WASHINGTON – Despite the U.S. State Department condemnation of Cuba’s appointment to the United Nations Human Rights Commission, the island dictatorship is making the most of the propaganda coup.
“When the Latin American and Caribbean group of the U.N.’s Human Rights Commission elected Cuba to the Standing Committee, it was unanimous acknowledgement of Cuba’s immensely prestigious reputation following a decade of work with that organization,” boasted a report in the official Cuban newspaper Granma.
Juan Antonio Fern?ndez, director of multilateral affairs at Cuba’s Ministry for Foreign Affairs, explained the sharp reaction at the U.S. State Department.
“After the election, we read press organs controlled by the major power blocs, and statements by certain so-called non-governmental and governmental organizations, some of which are a clear cover for the CIA,” he told Granma. “I believe that what is most important is that our election is an acknowledgment of the role and prestige that Cuba enjoys on that commission.
The Cuban official made clear he intends to use his new position on the commission to embarrass the U.S. – mentioning “thousands of reports on tortures in Guant?namo and Abu Ghraib.”

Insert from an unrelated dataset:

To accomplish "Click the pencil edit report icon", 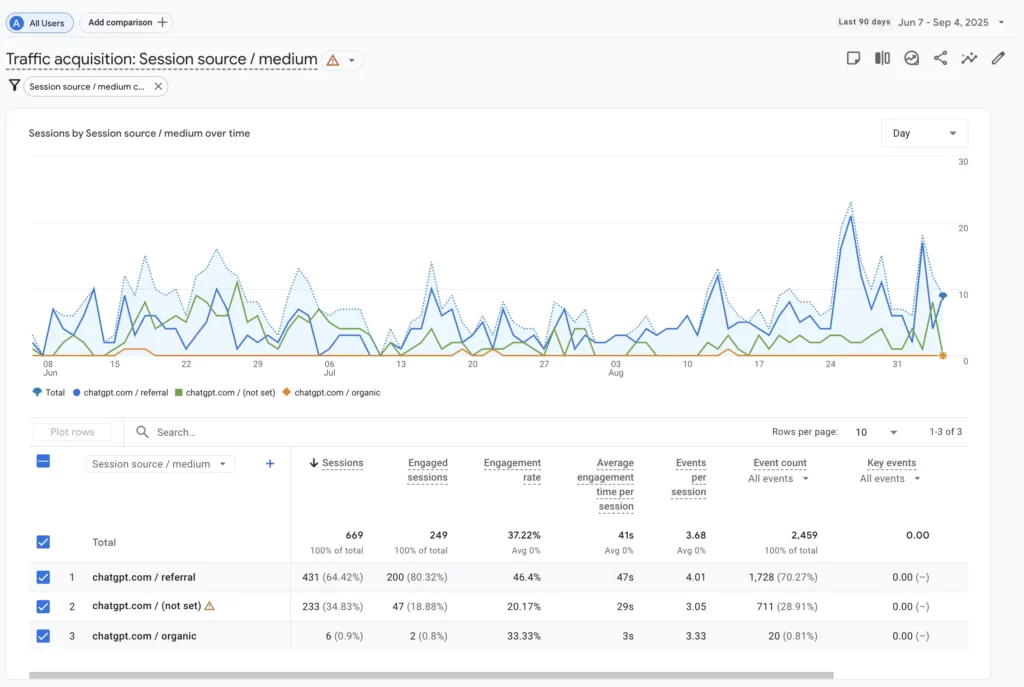I will pos(998,58).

“Fortunately, things have changed and the Committee has changed accordingly, and has before it numerous – hundreds, if not thousands – of reports which, according to world public opinion, are the most serious human rights violations being committed in what President Fidel Castro has referred to as ‘an international torture center’ in the illegal naval base at Guant?namo on our territory. In addition to this are reports on the abhorrent torture and mistreatment practiced at the Abu Ghraib prison in occupied Iraq.”
He said Cuba’s presence on the commission will awaken the world to these abuses by the U.S.
“The United States believes that countries that routinely and systematically violate the rights of their citizens should not be selected to review the human rights performance of other countries,” State Department press officer Tom Casey said earlier this month when both Cuba and Zimbabwe were selected.
Besides Cuba and Zimbabwe, the other members of the so-called “Working Group on Situations” are Hungary, the Netherlands and Saudi Arabia.
“Despite the inappropriate membership of Cuba and Zimbabwe, we look for the working group to conduct its procedures in a balanced and transparent manner,” Casey said.
Secretary of State Condoleezza Rice listed Cuba and Zimbabwe among six “outposts of tyranny” during her Senate confirmation hearing last month.
Casey’s statement offered no criticism of the selection of Saudi Arabia, an authoritarian monarchy. Officials note, however, that a reform movement is under way in the country, highlighted by village elections set for this week.
The working group passes judgment on the admissibility of complaints intended for consideration by the 53-member commission. The group meets every March at its headquarters in Geneva.
Cuba was selected to the working group based on the support it received from fellow Latin American countries. The Cuban Foreign Ministry web site said Argentina proposed Cuba for membership on the panel.